Data items ->
=-=-=-=-=
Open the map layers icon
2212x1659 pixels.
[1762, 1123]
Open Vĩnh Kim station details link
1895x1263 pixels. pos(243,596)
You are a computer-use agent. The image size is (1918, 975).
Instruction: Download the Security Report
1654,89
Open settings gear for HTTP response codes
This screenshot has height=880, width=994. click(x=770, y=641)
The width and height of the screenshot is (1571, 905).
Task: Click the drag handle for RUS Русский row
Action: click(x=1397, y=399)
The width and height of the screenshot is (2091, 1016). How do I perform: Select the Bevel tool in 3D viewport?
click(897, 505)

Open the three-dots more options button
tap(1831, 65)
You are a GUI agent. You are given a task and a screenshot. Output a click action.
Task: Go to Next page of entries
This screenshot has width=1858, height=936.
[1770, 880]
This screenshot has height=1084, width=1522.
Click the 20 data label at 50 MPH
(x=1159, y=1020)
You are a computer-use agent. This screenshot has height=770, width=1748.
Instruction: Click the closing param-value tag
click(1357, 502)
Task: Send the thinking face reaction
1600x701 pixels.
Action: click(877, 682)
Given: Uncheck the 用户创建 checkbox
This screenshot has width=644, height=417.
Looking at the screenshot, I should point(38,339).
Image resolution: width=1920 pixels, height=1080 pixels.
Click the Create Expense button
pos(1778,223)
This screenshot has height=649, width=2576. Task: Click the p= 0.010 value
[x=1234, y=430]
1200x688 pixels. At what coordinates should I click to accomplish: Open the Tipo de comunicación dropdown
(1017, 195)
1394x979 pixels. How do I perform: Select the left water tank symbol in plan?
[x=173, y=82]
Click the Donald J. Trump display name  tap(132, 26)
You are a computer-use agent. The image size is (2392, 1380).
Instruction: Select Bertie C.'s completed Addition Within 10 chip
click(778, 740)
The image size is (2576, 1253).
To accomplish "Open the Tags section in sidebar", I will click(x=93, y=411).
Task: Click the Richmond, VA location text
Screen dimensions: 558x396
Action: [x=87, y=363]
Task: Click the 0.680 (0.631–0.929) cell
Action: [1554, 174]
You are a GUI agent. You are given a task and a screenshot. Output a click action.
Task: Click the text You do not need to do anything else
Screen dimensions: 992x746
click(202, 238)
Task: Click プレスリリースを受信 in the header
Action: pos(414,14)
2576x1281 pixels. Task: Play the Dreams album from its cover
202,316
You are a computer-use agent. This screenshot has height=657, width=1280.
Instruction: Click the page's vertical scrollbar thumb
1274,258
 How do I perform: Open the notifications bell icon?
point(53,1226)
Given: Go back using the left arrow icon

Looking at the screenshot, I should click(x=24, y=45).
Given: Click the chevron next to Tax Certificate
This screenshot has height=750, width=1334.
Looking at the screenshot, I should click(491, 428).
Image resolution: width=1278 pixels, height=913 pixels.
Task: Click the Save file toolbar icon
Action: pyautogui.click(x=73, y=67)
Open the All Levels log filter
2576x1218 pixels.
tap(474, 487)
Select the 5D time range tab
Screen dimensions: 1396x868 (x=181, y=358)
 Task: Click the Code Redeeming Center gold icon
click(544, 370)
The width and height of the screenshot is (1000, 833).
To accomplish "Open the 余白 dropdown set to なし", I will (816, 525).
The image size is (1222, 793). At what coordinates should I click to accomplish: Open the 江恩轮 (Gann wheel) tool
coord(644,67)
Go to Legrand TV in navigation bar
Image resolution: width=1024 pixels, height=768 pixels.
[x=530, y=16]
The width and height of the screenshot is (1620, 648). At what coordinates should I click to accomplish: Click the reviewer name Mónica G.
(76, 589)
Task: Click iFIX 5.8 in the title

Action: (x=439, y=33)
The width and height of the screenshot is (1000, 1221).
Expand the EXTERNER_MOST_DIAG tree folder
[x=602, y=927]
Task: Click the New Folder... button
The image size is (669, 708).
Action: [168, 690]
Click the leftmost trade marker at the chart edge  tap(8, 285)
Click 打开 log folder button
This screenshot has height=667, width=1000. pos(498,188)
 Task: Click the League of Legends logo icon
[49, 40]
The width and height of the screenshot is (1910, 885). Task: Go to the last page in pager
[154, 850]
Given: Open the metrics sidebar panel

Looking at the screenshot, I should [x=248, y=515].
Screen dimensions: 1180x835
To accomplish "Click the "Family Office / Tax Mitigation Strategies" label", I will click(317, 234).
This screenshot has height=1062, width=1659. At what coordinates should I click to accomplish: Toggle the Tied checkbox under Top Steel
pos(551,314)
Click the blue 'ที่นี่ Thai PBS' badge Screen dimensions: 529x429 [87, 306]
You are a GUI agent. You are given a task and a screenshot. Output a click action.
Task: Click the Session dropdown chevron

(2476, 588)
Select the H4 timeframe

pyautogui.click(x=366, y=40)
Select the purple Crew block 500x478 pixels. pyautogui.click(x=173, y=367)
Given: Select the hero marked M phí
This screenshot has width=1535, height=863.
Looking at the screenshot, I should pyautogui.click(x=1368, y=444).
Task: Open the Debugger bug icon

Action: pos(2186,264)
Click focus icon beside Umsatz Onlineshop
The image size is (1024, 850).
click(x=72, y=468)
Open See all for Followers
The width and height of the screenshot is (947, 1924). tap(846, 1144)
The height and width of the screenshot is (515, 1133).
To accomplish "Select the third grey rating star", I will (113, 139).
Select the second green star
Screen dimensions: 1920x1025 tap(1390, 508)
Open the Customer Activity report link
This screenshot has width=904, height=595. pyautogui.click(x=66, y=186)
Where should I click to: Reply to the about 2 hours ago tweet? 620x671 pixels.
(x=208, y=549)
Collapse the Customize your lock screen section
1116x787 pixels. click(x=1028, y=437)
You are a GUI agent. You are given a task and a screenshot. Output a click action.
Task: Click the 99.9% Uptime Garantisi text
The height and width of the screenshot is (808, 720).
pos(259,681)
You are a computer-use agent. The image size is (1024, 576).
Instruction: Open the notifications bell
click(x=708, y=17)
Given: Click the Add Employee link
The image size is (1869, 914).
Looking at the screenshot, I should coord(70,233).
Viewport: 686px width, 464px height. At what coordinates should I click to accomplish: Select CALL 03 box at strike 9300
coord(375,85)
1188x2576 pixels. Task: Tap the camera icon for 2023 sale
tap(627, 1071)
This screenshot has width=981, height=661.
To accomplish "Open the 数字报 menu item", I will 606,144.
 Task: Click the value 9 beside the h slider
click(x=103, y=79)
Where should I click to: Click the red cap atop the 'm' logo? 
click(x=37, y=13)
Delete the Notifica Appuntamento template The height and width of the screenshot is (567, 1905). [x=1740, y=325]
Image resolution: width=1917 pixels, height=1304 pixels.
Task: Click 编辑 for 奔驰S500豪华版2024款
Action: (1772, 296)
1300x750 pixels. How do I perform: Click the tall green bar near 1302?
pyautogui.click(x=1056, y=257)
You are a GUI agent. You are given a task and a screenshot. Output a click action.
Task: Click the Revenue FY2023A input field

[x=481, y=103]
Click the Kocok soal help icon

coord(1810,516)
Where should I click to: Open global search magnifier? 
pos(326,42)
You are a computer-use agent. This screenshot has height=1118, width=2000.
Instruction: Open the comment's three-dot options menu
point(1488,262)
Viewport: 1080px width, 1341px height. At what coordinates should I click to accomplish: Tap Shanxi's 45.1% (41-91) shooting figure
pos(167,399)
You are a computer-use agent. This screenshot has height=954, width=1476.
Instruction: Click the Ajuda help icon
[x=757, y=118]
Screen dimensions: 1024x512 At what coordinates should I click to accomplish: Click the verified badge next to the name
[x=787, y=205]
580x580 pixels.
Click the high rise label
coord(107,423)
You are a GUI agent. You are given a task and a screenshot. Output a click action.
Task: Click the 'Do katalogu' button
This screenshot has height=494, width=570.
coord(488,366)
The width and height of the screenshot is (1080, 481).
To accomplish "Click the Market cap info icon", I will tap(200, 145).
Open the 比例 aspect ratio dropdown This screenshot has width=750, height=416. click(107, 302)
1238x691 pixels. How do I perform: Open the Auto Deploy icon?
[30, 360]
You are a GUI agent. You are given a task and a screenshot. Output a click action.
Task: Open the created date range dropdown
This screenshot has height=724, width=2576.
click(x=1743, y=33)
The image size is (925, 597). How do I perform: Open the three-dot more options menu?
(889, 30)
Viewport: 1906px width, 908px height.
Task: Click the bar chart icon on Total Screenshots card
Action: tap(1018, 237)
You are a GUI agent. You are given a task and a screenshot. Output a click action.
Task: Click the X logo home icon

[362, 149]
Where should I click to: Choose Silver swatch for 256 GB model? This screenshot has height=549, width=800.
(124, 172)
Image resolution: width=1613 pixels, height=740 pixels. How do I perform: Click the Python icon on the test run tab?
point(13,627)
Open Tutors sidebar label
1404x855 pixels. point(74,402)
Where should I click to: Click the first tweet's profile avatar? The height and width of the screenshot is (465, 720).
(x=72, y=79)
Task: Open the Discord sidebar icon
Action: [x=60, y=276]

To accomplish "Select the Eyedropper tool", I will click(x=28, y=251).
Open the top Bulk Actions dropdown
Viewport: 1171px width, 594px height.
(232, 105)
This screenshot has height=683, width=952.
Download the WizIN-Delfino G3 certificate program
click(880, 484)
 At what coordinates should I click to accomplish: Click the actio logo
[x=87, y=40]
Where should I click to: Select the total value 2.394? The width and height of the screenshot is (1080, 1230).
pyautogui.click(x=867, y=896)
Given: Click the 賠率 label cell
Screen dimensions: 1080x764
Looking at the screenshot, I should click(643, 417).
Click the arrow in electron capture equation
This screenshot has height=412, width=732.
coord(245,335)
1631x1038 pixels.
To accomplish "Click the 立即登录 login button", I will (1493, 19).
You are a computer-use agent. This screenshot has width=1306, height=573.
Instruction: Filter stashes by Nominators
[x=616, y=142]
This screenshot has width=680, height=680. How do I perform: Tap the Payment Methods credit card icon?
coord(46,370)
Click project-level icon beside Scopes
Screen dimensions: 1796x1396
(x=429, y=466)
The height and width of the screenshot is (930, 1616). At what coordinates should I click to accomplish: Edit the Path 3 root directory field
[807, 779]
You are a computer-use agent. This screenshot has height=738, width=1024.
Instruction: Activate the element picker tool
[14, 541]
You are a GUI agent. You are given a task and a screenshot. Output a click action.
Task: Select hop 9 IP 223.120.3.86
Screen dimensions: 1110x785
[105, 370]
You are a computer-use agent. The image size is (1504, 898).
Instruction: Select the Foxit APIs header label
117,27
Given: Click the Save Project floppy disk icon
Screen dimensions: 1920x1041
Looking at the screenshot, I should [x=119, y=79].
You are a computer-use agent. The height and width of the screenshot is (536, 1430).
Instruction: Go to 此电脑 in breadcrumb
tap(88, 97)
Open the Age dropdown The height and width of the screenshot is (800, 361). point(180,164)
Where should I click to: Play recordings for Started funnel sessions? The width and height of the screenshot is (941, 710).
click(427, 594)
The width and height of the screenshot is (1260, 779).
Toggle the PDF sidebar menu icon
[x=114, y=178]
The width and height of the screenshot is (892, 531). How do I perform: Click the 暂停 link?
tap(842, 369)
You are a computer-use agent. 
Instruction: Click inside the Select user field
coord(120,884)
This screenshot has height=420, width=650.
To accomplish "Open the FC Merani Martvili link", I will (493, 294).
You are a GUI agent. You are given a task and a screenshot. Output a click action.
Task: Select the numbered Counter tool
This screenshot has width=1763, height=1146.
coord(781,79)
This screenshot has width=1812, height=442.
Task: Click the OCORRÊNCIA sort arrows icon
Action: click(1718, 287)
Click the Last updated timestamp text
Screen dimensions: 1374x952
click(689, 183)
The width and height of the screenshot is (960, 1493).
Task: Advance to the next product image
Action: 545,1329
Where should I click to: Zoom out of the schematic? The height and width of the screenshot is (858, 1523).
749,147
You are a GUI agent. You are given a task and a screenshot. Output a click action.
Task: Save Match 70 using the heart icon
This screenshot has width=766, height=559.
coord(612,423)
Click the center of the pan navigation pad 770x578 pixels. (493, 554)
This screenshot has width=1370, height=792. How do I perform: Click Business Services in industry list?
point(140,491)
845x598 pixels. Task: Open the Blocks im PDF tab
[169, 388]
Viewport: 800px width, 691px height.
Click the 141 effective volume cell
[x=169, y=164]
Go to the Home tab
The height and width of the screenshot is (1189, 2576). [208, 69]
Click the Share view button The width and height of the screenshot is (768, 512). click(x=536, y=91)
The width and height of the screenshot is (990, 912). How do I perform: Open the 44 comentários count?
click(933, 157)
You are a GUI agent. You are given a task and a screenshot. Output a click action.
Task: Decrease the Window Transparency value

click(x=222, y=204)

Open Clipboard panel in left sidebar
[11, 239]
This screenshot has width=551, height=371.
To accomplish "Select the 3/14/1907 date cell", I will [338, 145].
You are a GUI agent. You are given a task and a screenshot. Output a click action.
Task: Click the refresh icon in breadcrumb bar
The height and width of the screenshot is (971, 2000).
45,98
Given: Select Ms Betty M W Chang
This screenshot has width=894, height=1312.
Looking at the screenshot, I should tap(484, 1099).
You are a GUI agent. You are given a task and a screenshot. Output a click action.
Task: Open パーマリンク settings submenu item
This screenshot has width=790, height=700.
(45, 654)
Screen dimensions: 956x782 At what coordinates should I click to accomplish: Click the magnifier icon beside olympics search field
=-=-=-=-=
WHAT THE TASK ASKS -> Can you reproduce, word for word, the stretch of the records from the line containing "The height and width of the screenshot is (930, 1616)." through the line containing "tap(842, 369)", with both of those lines included?

EXERCISE RESULT ->
The height and width of the screenshot is (930, 1616). At what coordinates should I click to accomplish: Edit the Path 3 root directory field
[807, 779]
You are a computer-use agent. This screenshot has height=738, width=1024.
Instruction: Activate the element picker tool
[14, 541]
You are a GUI agent. You are given a task and a screenshot. Output a click action.
Task: Select hop 9 IP 223.120.3.86
Screen dimensions: 1110x785
[105, 370]
You are a computer-use agent. The image size is (1504, 898).
Instruction: Select the Foxit APIs header label
117,27
Given: Click the Save Project floppy disk icon
Screen dimensions: 1920x1041
Looking at the screenshot, I should [x=119, y=79].
You are a computer-use agent. The height and width of the screenshot is (536, 1430).
Instruction: Go to 此电脑 in breadcrumb
tap(88, 97)
Open the Age dropdown The height and width of the screenshot is (800, 361). point(180,164)
Where should I click to: Play recordings for Started funnel sessions? The width and height of the screenshot is (941, 710).
click(427, 594)
The width and height of the screenshot is (1260, 779).
Toggle the PDF sidebar menu icon
[x=114, y=178]
The width and height of the screenshot is (892, 531). How do I perform: Click the 暂停 link?
tap(842, 369)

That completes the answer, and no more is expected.